An expression of TDO2 is controlled by corticosteroids, and it was shown that cortisol increases gene transcription of this protein [14]. Other hormones, such as estrogen and testosterone, seem to have no impact on TDO expression [15][16]. Still, TRP itself induces TDO2 expression and thus its high dietary intake is a stimulator for this protein. Moreover, in mice models, a high-fat diet was indicated as a factor uprising liver TDO2 level [17]. This may point to a potential role of a balanced diet in cancer prevention. In regards to cancer development and KP regulation, the role of the active form of vitamin B6 (PLP) cannot be overlooked, as its low serum level is correlated with a higher risk of disease occurrence. PLP is a cofactor of KP enzymes, i.e., kynureninase and kynurenine aminotraspherases, which take part in the transformation of Kyn to AA and HK to HAA. Therefore, low B6 supply and its systemic deficiency lead to the accumulation of procancerous metabolites [18]. The gathered information shows how complex and multifactorial the tryptophan metabolism pathway is. Moreover, most of the formed metabolites enhance cancerogenesis, but some of them seem to play a protective role, which makes the whole pathway more challenging to use as a therapeutic target. The further part of this manuscript describes the known aspects of KP elements in cancerogenesis modulation (Figure 1).

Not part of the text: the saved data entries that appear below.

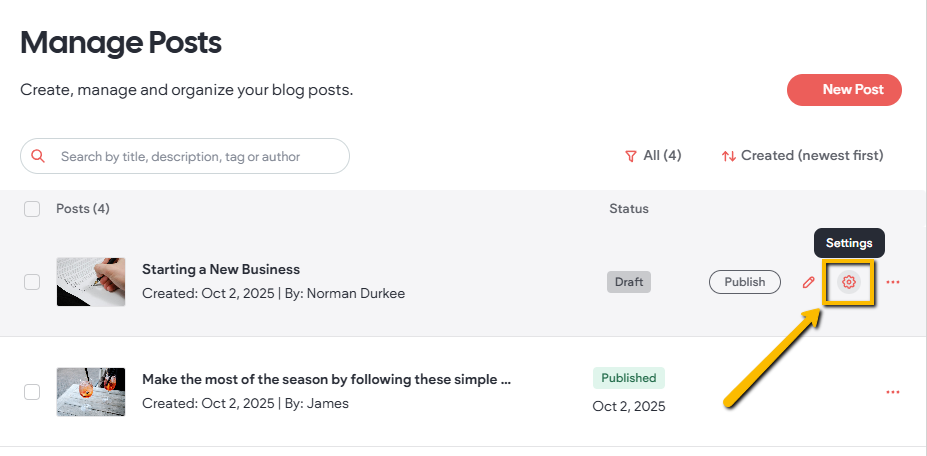Viewport: 927px width, 456px height.
Task: Open three-dot menu for the published post
Action: tap(893, 391)
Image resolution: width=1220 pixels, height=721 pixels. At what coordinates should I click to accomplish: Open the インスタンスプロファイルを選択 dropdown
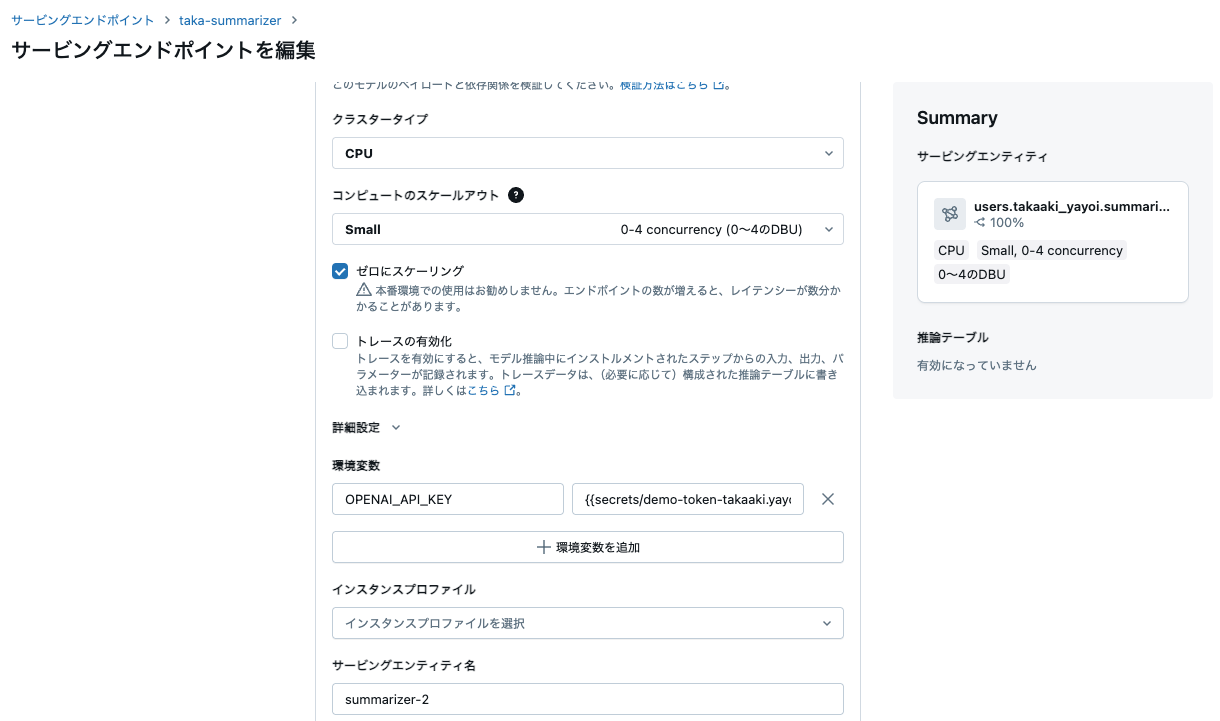pos(587,622)
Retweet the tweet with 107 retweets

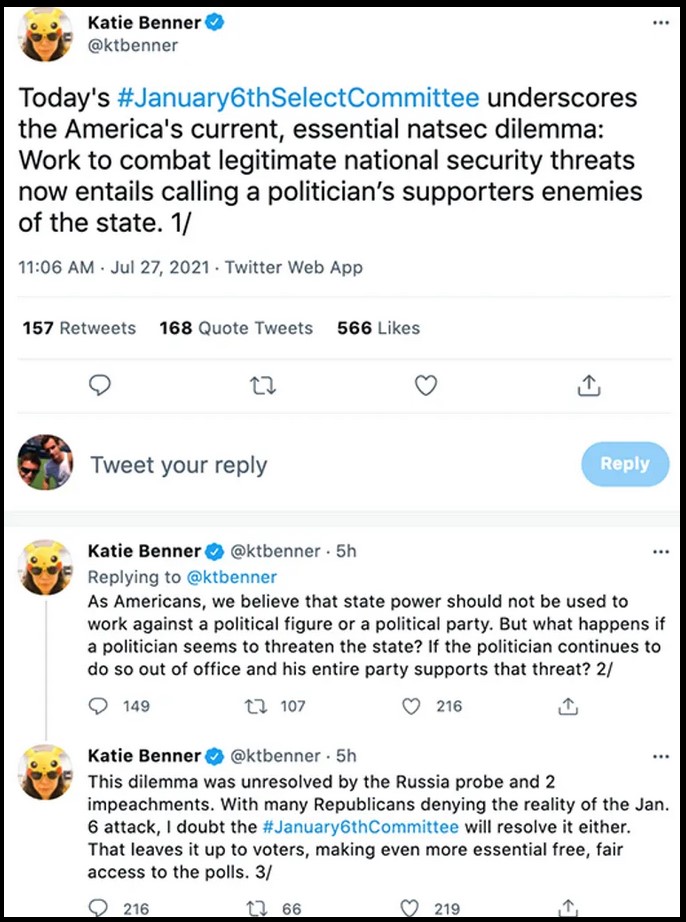coord(256,706)
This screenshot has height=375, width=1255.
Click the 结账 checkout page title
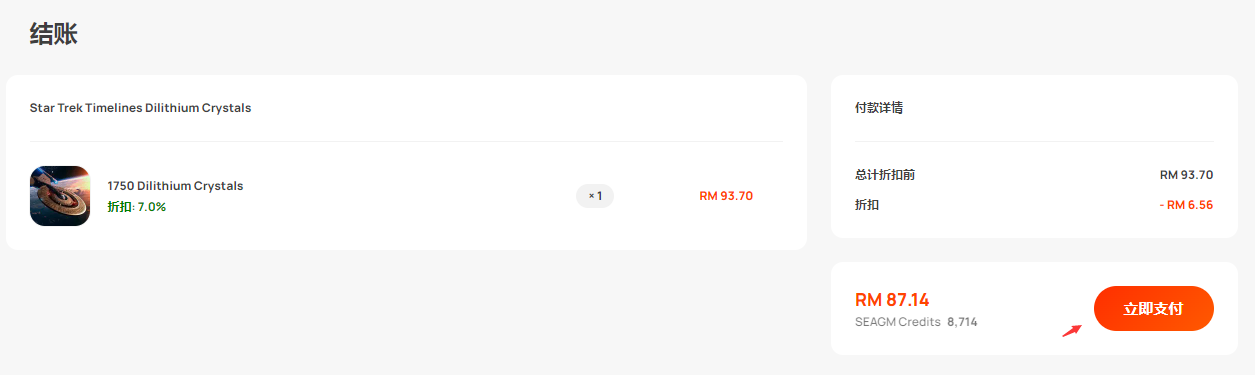[x=54, y=34]
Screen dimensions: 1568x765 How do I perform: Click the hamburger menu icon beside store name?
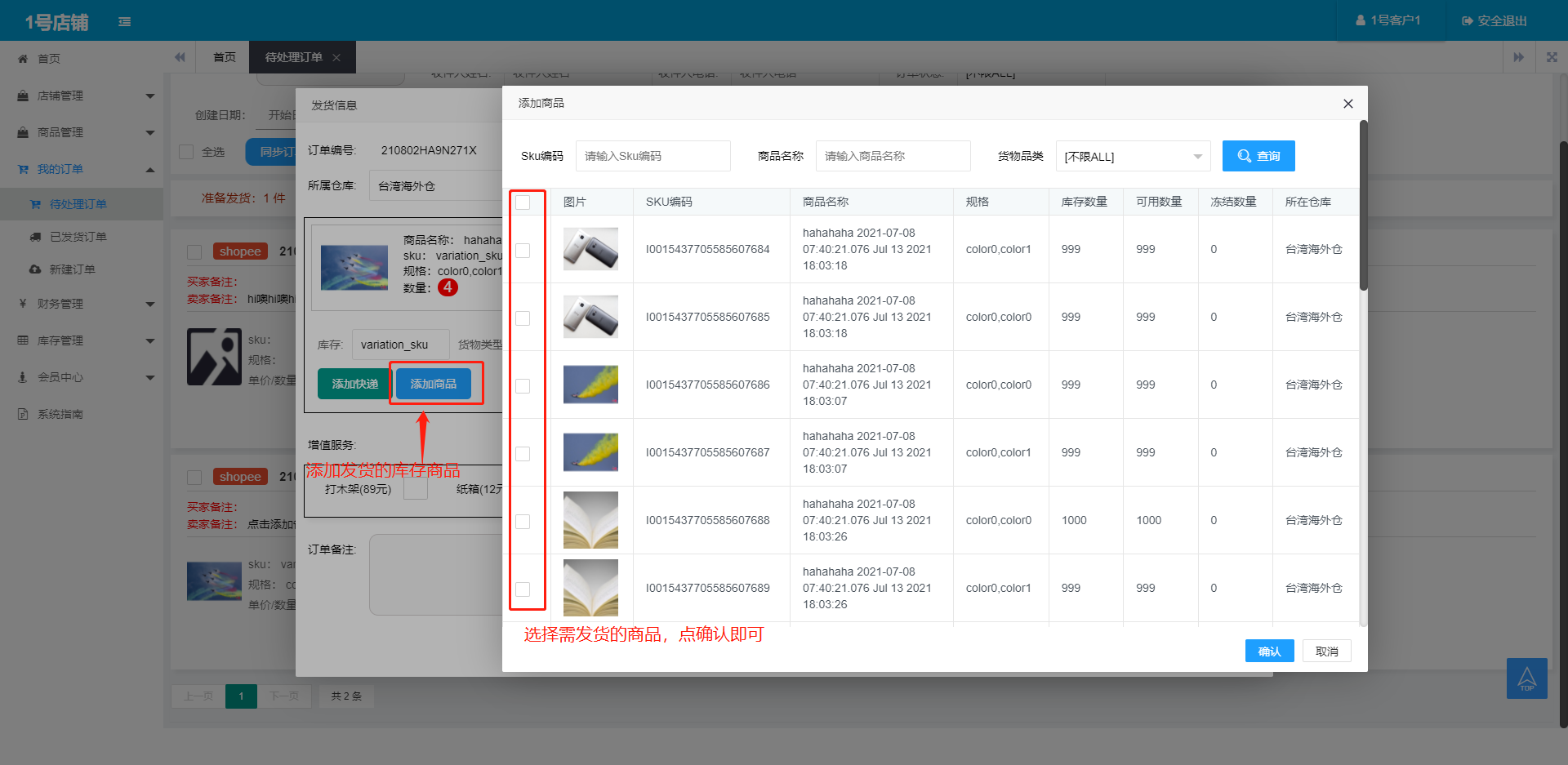(x=124, y=21)
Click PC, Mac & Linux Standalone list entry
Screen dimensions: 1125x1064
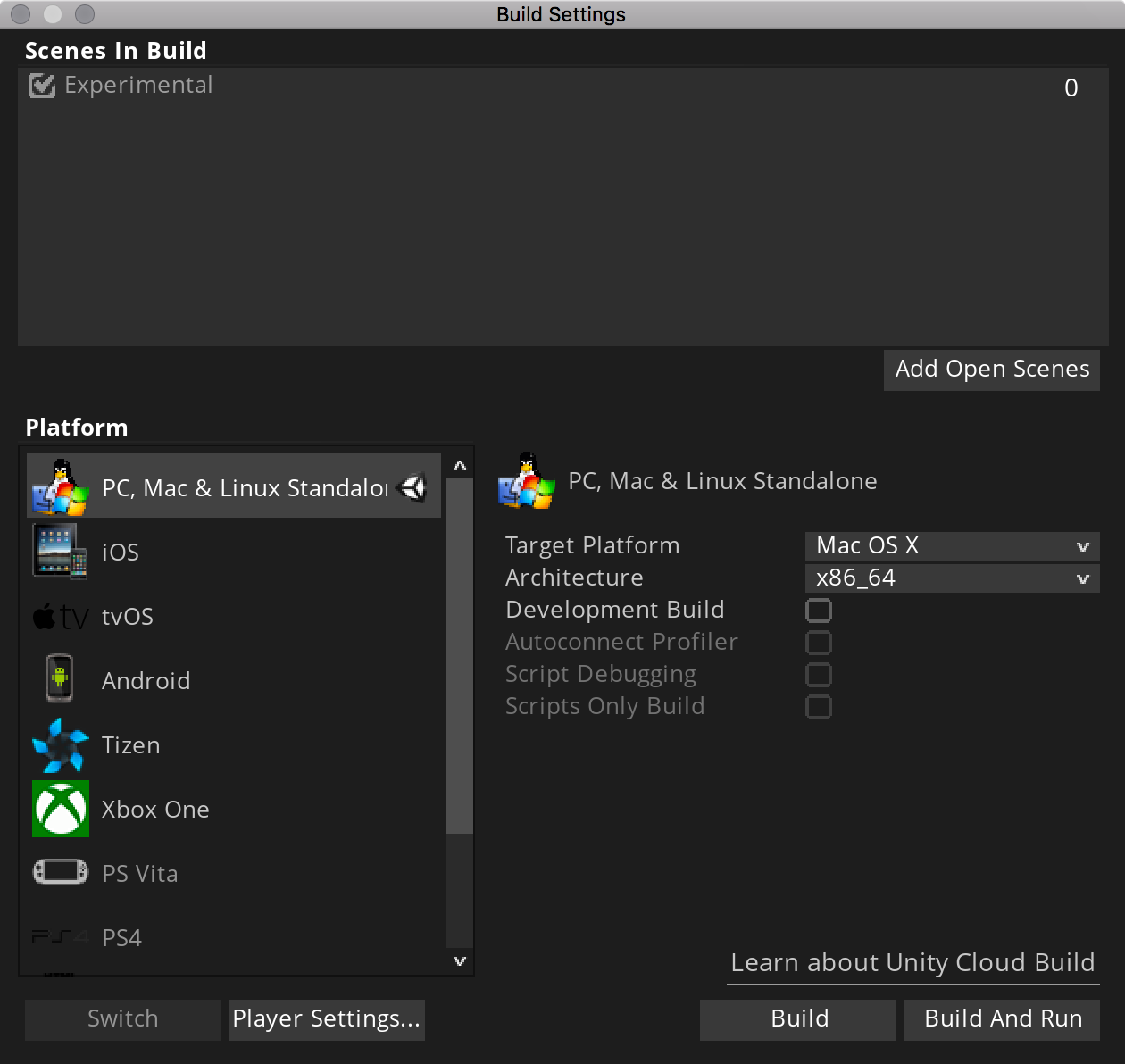click(241, 487)
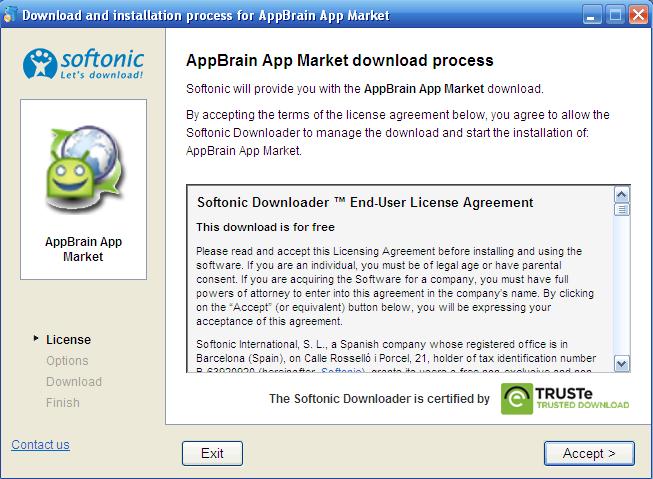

Figure 1. Kynurenine pathway elements as cancerogenesis modulators. EMT—epithelial-to-mesenchymal transition; 3-HAA—3-hydroxyanthranilic acid; 3-HAO—3-hydroxyanthranilate-3,4-dioxygenase; 3-HKYN—3-hydroxykynurenine; IDO1, IDO2—indoleamine oxidase 1, 2; KAT—kynurenine aminotransferase; KMO—kynurenine 3-monooxygenase; KYNA—kynurenine acid; KYN—kynurenine; KZ—kynureninase; L-TRP—tryptophan; NAD+—nicotinamide adenine dinucleotide; QPRT—quinolinic acid phosphoribosyltransferase; QUIN—quinolinic acid; TDO2–tryptophan 2,3-oxidase.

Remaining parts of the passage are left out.